◆ **WHAT THE TASK ASKS**:
Beginning with the line that contains "Task: View the 387 retweets count" in the material below, print each line exactly until the line that contains "How do I perform: Tap" has been printed, then stop.

◆ **SOURCE MATERIAL**:
- - - -

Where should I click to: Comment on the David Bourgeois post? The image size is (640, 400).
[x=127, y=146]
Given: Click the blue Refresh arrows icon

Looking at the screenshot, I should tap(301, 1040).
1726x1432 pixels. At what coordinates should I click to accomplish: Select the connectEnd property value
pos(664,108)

- - - -

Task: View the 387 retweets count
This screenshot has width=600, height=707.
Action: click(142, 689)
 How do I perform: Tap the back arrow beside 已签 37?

- - - -

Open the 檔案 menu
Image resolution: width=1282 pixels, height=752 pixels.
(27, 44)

- - - -

◆ **THE COMPLETED TASK**:
Task: View the 387 retweets count
This screenshot has width=600, height=707.
Action: click(142, 689)
 How do I perform: Tap the back arrow beside 已签 37?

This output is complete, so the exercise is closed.